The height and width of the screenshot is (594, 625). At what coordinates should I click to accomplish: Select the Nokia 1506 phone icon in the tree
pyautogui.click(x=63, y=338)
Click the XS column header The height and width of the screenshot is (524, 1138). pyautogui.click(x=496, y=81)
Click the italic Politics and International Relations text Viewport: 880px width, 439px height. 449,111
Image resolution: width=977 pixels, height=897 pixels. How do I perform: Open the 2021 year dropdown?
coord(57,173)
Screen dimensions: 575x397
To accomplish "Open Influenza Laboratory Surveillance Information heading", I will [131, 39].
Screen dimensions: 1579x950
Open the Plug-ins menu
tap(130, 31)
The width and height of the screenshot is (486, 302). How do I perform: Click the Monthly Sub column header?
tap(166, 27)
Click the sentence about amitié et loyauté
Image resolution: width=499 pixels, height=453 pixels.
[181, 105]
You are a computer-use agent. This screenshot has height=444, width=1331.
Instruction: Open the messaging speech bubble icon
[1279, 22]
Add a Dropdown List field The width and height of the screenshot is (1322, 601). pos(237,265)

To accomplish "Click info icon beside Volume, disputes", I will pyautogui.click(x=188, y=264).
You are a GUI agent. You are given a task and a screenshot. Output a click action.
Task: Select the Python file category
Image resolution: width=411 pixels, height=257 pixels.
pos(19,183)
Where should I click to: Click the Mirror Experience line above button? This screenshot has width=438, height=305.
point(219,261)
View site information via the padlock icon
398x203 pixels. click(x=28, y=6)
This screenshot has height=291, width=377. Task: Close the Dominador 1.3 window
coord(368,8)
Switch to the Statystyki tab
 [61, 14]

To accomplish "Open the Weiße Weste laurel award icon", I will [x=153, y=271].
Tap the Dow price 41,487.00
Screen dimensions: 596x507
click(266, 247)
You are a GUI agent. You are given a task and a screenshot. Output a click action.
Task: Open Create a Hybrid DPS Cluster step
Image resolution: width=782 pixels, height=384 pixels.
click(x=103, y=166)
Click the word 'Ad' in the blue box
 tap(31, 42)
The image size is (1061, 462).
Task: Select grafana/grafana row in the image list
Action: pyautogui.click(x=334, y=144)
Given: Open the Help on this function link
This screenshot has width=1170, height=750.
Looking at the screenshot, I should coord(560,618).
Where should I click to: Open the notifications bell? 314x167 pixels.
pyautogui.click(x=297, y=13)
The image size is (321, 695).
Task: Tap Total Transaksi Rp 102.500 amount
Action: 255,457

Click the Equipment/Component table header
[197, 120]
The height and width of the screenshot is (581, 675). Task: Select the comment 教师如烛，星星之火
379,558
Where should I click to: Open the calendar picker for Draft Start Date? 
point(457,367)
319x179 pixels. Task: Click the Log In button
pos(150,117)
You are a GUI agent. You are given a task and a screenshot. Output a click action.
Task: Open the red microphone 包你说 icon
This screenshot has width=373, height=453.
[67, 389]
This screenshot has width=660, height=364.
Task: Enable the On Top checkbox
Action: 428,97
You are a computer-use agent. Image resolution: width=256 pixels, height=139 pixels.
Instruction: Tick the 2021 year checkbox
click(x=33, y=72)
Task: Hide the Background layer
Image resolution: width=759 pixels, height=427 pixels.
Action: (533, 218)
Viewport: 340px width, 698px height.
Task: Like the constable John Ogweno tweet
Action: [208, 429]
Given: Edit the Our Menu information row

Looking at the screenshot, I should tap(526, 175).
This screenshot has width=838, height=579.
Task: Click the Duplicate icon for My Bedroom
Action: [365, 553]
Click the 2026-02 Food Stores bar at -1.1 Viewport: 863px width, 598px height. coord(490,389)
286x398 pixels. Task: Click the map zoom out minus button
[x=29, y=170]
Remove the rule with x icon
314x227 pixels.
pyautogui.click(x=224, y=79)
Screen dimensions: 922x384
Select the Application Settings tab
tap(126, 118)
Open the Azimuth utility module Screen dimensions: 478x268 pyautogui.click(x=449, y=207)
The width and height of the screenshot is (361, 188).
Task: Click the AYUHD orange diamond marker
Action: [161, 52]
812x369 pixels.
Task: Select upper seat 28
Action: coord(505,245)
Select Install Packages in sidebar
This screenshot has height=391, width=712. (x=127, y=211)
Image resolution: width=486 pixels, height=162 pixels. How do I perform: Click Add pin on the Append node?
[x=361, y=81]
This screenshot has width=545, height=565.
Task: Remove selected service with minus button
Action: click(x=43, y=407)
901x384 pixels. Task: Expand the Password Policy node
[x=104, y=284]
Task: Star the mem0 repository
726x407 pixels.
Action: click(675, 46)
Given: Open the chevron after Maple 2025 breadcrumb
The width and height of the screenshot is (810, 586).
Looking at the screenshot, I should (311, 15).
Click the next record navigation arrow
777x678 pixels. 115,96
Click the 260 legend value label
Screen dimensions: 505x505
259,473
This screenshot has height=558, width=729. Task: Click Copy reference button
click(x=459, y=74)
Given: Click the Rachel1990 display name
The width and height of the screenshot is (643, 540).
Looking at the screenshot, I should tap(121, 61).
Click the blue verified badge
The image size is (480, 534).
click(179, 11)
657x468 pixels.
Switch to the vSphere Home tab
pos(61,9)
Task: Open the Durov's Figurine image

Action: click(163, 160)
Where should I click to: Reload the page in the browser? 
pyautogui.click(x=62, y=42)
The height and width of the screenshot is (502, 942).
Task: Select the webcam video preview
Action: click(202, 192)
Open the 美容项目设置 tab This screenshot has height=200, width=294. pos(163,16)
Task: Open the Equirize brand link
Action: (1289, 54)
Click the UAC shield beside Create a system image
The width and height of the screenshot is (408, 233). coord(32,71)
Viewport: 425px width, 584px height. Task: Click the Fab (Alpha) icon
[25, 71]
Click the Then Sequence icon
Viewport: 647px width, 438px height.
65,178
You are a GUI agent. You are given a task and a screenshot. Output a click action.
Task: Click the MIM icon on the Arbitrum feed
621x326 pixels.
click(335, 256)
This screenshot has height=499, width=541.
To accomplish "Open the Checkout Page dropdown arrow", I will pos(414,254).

────────────────────────────────────────

WHAT YOU SHOULD DO — Pull every line containing "will" from the data.

EXERCISE OUTPUT —
To accomplish "Open Influenza Laboratory Surveillance Information heading", I will [131, 39].
To accomplish "Click info icon beside Volume, disputes", I will pyautogui.click(x=188, y=264).
To accomplish "Open the Weiße Weste laurel award icon", I will [x=153, y=271].
To accomplish "Open the Checkout Page dropdown arrow", I will pos(414,254).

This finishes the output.